The Corps, in its proposal to reissue the permits, asked commenters to address "how the 2015 revisions to the definition of 'waters of the United States' might affect the applicability and efficiency of the proposed [nationwide permits]."  The state Attorneys General responded in their comments that, because the Clean Water Rule has been stayed by the Sixth Circuit, the Corps should "withdraw the Proposed Rule in its current form."  The state Attorneys General argued that:

[T]he WOTUS rule exceeds the federal government's authority under the Clean Water Act and the U.S. Constitution, infringes on the States' right to manage their land and water resources under state law, and was promulgated in violation of procedural safeguards designed to ensure informed and lawful decision-making.

The Corps' request for comment on the effect of the WOTUS Rule is inappropriate because the WOTUS Rule is stayed.  Under settled precedent, the stay "halt[s] or postpone[s]" the WOTUS Rule, including "by temporarily divesting [the WOTUS Rule] of enforceability." Nken v. Holder, 556 U.S. 418, 428 (2009).  In other words, the stay "suspend[s] the source of authority to act" by "hold[ing] [the Rule] in abeyance." Id.

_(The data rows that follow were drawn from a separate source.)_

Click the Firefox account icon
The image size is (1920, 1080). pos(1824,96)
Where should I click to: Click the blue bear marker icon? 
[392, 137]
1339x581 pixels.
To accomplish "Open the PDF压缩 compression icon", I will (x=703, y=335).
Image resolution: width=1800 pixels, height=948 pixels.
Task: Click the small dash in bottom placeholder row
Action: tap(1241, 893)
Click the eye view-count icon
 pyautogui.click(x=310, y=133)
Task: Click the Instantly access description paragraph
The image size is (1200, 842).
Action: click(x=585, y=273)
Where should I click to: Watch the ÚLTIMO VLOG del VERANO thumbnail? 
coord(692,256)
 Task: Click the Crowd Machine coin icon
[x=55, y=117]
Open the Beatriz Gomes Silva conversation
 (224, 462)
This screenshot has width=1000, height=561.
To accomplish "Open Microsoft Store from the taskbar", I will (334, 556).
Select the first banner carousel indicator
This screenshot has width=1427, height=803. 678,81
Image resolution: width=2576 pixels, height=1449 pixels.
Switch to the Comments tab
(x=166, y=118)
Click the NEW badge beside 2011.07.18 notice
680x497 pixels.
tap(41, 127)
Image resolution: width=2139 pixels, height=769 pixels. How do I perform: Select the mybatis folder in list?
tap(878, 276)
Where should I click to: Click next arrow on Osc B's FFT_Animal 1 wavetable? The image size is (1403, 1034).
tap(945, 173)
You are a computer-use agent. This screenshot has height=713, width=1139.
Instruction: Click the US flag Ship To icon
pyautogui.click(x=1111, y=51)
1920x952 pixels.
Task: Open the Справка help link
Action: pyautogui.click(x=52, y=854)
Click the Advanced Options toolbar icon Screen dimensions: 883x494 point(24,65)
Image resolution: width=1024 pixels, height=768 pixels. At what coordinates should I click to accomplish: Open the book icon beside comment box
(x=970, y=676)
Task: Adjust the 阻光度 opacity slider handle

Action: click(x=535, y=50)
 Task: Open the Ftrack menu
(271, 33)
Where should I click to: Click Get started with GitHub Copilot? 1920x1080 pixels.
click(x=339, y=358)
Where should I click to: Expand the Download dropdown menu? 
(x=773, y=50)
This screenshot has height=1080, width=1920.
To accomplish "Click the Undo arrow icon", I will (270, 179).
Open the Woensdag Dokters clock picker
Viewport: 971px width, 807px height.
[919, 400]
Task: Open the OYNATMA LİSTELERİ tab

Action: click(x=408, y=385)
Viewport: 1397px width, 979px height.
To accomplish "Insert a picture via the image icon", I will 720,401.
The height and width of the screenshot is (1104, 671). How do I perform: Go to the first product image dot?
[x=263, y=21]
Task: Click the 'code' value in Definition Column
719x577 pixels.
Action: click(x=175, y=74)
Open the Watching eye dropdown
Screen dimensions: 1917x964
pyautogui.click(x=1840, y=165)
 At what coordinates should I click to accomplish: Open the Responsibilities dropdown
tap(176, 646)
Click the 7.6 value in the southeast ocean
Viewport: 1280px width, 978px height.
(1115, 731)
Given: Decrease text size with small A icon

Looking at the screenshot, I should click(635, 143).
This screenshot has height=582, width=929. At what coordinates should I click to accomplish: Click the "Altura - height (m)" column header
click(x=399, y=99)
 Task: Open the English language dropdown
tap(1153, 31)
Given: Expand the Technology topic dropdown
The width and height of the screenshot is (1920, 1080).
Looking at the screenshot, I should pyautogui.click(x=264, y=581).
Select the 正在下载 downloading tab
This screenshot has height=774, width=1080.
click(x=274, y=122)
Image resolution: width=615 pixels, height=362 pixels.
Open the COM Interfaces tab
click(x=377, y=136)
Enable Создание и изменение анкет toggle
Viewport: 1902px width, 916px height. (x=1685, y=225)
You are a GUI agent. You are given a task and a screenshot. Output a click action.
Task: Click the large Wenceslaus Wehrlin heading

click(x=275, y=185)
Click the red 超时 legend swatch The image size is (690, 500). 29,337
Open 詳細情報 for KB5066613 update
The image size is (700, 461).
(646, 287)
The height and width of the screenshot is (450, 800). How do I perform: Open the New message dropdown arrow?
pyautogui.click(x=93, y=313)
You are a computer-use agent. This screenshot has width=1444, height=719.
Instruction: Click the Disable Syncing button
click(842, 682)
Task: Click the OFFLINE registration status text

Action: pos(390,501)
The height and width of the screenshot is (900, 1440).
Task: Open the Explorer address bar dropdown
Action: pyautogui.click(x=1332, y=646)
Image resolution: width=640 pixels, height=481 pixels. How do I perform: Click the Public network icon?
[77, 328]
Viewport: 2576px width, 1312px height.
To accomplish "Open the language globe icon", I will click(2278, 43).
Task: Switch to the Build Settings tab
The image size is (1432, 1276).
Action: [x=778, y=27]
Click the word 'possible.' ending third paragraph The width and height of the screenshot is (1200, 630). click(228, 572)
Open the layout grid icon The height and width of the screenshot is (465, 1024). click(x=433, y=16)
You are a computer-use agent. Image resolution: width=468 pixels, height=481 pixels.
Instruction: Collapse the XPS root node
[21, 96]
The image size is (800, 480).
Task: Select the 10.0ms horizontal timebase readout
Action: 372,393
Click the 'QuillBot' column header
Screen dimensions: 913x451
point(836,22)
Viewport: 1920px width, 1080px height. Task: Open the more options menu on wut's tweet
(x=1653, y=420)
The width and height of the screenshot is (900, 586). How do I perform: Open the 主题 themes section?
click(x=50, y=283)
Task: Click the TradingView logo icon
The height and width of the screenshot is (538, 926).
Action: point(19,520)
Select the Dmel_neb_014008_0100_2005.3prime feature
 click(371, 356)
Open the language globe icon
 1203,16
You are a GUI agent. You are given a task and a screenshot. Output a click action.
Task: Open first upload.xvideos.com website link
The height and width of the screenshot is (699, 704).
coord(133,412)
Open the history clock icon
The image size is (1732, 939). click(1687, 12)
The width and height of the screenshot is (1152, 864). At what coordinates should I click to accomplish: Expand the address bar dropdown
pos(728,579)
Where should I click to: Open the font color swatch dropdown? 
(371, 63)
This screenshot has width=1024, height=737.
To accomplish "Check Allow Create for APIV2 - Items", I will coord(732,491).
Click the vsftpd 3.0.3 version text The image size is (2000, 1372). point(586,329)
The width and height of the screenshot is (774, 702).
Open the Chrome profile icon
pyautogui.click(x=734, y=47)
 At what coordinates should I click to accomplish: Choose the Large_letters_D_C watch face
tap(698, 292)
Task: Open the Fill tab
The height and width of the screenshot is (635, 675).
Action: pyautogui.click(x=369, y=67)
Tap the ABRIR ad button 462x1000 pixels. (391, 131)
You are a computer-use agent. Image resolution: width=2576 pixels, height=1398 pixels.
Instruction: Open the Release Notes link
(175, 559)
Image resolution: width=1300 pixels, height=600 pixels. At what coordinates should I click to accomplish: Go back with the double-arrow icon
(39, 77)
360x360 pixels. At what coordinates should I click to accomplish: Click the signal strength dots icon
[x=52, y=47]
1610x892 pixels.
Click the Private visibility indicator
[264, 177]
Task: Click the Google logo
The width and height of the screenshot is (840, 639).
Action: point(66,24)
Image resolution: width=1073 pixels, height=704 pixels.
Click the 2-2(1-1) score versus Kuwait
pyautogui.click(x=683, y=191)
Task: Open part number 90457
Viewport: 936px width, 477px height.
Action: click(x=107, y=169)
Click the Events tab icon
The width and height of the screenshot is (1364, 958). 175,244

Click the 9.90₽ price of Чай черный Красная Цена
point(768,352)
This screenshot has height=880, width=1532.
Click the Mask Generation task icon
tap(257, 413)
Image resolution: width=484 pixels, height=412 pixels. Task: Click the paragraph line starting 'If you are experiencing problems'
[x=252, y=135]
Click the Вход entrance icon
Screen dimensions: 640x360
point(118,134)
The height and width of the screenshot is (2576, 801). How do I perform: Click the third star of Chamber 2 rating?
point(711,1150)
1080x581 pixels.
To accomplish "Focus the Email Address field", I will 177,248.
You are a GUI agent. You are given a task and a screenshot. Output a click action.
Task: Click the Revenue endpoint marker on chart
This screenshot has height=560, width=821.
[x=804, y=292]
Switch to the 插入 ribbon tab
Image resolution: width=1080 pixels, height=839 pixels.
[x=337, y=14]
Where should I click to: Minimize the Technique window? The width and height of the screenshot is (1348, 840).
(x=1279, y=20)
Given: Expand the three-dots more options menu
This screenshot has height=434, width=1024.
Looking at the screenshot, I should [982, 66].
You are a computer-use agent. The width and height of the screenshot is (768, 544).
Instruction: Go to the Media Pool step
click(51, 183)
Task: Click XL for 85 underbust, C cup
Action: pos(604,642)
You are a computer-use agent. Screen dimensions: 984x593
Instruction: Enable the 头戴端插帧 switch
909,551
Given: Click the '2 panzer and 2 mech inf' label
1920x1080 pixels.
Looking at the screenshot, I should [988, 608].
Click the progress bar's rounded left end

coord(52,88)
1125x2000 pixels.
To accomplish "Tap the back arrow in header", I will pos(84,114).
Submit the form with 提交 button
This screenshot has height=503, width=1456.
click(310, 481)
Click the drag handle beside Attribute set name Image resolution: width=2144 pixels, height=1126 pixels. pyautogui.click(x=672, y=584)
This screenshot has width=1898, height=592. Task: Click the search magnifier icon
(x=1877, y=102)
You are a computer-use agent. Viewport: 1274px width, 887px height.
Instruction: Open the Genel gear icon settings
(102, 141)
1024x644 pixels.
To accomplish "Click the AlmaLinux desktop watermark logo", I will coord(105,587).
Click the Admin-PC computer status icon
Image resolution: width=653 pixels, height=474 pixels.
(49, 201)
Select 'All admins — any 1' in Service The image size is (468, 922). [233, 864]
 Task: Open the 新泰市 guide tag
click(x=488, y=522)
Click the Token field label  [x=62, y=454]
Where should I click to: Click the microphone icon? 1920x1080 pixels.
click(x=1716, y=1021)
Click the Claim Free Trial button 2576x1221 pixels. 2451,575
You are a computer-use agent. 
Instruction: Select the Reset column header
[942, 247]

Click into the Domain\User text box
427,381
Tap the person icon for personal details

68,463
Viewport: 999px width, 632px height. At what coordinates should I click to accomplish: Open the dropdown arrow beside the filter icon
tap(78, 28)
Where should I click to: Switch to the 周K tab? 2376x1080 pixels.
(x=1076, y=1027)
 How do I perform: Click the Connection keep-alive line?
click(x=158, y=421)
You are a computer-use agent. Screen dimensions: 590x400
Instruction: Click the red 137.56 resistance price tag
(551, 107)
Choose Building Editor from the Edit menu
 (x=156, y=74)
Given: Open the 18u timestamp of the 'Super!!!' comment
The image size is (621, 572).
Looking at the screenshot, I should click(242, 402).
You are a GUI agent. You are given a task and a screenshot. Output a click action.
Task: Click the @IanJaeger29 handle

That means the U.S. Environmental Protection Agency and the Corps cannot require States to take any action related to the WOTUS Rule during the stay, including, for example, any changes to state obligations and requirements under the Clean Water Act related to the issuance of Section 404 permits.

As we have covered previously, the WOTUS rule would modify the extent of the Corps' jurisdiction to require so-called "dredge and fill" permits under Section 404 of the Clean Water Act.  Correspondingly, the Corps' nationwide permits, which authorize specific activities that the Corps believes to have minimal impacts on jurisdictional waters, will be applicable to a different scope of projects depending on whether the WOTUS rule is ultimately upheld in the courts.  The nationwide permits are important for many developers because they provide a fast-track path to permit approval compared to the individual permit process, which can be costly and time consuming.  The ongoing federal court litigation is unlikely to be resolved very soon, and until it is, we are likely to see more of these types of conflicts between the Corps and those seeking to block the WOTUS rule.